Work task A:
According to the cardiology training program text, how many graduates has the cardiovascular disease training program produced?
Work task B:
In the cardiology training program text, rewrite the passage between "At Augusta University’s" and "the early 1960s.", inclusive, with "early 1960s" replaced by "late 1950s".

Exercise text:
At Augusta University’s health system, we have a cardiovascular disease training program, which started at the onset of specialty training in cardiology in the early 1960s.
As the curriculum expanded, training increased from one up to three years at the present time. Currently, there are more than 200 graduates from the cardiovascular disease training program who practice mainly in the Southeast but can be found throughout the entire country.
It is an understatement to say that the cardiovascular disease training program continues to be the “crown jewel” of our academic practice in cardiology. Having talented and motivated young minds working with us as we treat complex clinical cases is the best way to bring the added value of an academic practice in cardiology to our patients. It also provides a boost for research within our division. I will outline some of the achievements over the past two years, which continue to propel our academic practice to greater heights.
In the area of research, the cardiology fellows were authors and co-authors on 16 publications over the last two years. They have presented at national meetings seven times within the past two years. This has interfaced smoothly with increasing publications and funded trials managed by our faculty. At the last faculty awards ceremony, Division of Cardiology faculty garnered the distinguished faculty award for both basic and clinical research. In the last two years, our cardiology fellows have garnered first prize at the annual scientific session of the ACC Georgia Chapter at Lake Oconee. In November 2014, our chief fellow Dr. Lauren Holliday won first prize for her project titled “High Fat Meal Induces Oxidative Stress and Inflammatory Remodeling in Erythrocytes.” In November 2015, Dr. Michael Ibe, first-year cardiology fellow, followed up with first prize for his project titled “Using Thrombolytic Agents to Improve Specificity of the d-Dimer Test for Detection of Intravascular Clots in Patients Suspected of Pulmonary Embolism.”

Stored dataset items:
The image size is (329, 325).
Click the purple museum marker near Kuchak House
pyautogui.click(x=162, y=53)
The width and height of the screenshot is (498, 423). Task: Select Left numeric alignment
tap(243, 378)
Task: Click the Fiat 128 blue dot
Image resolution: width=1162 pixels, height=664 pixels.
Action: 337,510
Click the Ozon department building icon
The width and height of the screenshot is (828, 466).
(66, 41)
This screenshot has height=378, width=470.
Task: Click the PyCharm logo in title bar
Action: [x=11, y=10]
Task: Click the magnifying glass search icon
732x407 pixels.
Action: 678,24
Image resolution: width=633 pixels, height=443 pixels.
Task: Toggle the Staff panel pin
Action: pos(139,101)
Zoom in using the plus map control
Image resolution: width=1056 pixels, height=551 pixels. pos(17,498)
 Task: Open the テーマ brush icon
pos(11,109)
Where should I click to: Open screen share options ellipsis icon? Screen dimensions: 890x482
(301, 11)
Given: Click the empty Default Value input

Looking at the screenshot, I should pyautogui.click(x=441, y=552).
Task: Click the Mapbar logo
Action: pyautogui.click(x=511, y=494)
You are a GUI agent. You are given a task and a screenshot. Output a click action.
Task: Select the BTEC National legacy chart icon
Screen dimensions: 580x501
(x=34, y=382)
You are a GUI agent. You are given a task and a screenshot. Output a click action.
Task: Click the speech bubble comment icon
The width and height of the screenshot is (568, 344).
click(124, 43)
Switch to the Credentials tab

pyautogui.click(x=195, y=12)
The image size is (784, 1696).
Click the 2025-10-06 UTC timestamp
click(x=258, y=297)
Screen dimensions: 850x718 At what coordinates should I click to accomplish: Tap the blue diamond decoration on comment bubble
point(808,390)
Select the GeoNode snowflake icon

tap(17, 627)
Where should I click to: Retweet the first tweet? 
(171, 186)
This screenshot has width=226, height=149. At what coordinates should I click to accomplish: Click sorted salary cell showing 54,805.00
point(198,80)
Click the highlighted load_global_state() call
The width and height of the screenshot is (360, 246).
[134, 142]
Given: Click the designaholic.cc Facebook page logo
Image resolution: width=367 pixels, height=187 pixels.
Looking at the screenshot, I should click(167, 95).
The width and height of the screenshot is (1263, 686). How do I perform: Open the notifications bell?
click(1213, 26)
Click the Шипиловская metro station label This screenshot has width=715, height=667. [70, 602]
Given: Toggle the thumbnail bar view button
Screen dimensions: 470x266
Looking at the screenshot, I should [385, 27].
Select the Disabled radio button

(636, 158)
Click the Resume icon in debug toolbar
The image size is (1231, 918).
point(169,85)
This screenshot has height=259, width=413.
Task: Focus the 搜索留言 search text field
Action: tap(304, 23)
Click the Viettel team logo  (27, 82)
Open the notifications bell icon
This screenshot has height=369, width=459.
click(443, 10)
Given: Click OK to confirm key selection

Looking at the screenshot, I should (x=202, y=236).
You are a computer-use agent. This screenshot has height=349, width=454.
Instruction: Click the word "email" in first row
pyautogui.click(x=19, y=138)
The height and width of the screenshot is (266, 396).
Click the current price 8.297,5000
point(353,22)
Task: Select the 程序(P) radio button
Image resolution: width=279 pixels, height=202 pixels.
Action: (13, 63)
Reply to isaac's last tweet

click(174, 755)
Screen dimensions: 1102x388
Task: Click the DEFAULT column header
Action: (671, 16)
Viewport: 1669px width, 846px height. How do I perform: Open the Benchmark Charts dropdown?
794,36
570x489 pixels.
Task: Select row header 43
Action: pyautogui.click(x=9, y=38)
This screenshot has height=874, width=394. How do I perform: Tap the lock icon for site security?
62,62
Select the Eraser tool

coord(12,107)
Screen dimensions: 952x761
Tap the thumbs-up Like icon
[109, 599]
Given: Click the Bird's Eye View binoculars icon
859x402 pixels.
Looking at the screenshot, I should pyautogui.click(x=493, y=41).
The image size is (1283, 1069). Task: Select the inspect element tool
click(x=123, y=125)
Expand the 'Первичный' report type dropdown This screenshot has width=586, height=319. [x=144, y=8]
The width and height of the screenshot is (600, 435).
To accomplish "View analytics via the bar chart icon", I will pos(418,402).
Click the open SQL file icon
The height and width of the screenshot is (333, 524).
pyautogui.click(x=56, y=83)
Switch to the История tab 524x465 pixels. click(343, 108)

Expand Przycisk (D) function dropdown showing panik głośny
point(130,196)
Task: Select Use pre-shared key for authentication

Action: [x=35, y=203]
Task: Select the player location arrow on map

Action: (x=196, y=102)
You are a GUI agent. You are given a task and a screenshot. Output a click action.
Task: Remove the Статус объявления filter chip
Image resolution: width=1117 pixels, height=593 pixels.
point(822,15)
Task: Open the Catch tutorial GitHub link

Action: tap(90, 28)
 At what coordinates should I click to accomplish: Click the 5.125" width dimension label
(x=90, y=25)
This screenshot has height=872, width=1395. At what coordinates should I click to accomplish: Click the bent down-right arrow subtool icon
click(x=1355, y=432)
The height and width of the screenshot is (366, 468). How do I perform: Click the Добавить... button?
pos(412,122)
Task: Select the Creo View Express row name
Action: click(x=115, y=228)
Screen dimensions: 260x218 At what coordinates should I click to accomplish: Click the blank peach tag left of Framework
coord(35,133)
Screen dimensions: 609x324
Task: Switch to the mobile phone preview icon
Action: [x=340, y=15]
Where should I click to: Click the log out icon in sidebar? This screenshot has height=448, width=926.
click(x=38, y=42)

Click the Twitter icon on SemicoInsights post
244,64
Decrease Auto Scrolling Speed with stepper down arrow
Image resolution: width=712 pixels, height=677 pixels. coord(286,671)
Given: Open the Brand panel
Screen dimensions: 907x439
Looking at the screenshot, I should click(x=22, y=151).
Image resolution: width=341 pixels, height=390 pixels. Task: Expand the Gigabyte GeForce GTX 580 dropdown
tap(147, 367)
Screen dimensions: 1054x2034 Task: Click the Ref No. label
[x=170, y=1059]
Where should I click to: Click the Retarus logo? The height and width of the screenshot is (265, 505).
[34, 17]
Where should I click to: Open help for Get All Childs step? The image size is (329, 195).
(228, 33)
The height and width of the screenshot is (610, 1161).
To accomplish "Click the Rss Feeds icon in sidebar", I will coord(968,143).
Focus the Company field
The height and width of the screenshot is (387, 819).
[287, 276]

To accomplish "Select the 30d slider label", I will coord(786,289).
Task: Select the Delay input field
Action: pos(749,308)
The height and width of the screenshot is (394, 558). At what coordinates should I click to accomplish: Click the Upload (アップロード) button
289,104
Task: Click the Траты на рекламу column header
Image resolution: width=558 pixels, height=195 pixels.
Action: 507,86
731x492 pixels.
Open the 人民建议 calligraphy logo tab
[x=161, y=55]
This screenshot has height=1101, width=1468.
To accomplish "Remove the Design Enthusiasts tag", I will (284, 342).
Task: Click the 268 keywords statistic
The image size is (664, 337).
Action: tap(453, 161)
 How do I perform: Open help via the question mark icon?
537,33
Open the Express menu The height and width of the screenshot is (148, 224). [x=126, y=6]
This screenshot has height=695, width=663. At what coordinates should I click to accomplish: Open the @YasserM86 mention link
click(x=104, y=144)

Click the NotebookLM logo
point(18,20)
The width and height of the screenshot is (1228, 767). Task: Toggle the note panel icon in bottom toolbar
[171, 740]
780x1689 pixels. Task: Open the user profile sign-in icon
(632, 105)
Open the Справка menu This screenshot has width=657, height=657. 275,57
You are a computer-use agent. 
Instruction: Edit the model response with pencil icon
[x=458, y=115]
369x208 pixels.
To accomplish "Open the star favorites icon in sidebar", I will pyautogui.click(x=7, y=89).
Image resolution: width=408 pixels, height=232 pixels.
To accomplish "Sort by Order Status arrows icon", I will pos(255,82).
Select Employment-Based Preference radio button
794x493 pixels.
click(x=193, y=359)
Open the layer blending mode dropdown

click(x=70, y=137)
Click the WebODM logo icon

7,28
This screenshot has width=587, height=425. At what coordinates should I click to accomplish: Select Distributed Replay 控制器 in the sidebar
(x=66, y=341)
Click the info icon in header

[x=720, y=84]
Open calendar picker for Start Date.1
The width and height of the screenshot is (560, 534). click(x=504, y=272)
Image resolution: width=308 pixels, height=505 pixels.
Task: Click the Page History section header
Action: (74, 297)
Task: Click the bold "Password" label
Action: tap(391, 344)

Task result A:
More than 200.

Task result B:
At Augusta University’s health system, we have a cardiovascular disease training program, which started at the onset of specialty training in cardiology in the late 1950s.